DROP TABLE IF EXISTS Supplier;

CREATE TABLE Supplier
(supnr TEXT NOT NULL PRIMARY KEY,
 supname TEXT NOT NULL,
 supadress TEXT,
 supcity TEXT
);

INSERT into Supplier VALUES(32, "Apple Farm", "41, Lansing Rd", "Lansing");
INSERT into Supplier VALUES(72, "Tony's Tools", "142, Jackson St", "Chicago");
INSERT into Supplier VALUES(12, "Water Delivery", "12, Mississippi St", "Merillville");


DROP TABLE IF EXISTS Purchase_order;

CREATE TABLE Purchase_order
(ponr INTEGER NOT NULL PRIMARY KEY,
 podate TEXT
);

INSERT into Purchase_order VALUES(12, "2019-11-10");
INSERT into Purchase_order VALUES(13, "2019-11-10");
INSERT into Purchase_order VALUES(14, "2019-11-10");

SELECT * FROM Supplier;

Foreign key

A relation is always defined between a pair of tables.

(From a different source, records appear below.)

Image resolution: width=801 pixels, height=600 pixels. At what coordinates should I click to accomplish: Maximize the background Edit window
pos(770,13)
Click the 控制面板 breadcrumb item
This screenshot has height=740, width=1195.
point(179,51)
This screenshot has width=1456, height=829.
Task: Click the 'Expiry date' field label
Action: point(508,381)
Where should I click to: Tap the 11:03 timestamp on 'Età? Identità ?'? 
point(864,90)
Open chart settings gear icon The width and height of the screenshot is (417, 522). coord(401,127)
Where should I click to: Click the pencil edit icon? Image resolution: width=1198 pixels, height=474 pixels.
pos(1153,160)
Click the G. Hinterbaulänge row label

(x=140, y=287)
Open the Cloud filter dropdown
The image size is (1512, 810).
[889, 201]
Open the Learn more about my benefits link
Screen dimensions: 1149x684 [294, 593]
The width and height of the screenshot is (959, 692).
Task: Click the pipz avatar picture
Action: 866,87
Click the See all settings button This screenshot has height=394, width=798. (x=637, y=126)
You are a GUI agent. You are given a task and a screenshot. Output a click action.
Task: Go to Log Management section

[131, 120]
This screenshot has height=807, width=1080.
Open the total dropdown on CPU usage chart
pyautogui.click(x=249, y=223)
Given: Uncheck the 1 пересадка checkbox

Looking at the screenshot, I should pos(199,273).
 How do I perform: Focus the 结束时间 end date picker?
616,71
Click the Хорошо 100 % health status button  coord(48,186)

We want for example to associate each purchase order with a supplier and each supplier with one or more products. In order to establish such relations, we need to introduce the concept of a foreign key. Simply put, a foreign key is an attribute of one table that appears as primary key in another table. It can therefore be used to uniquely identify a row in another table.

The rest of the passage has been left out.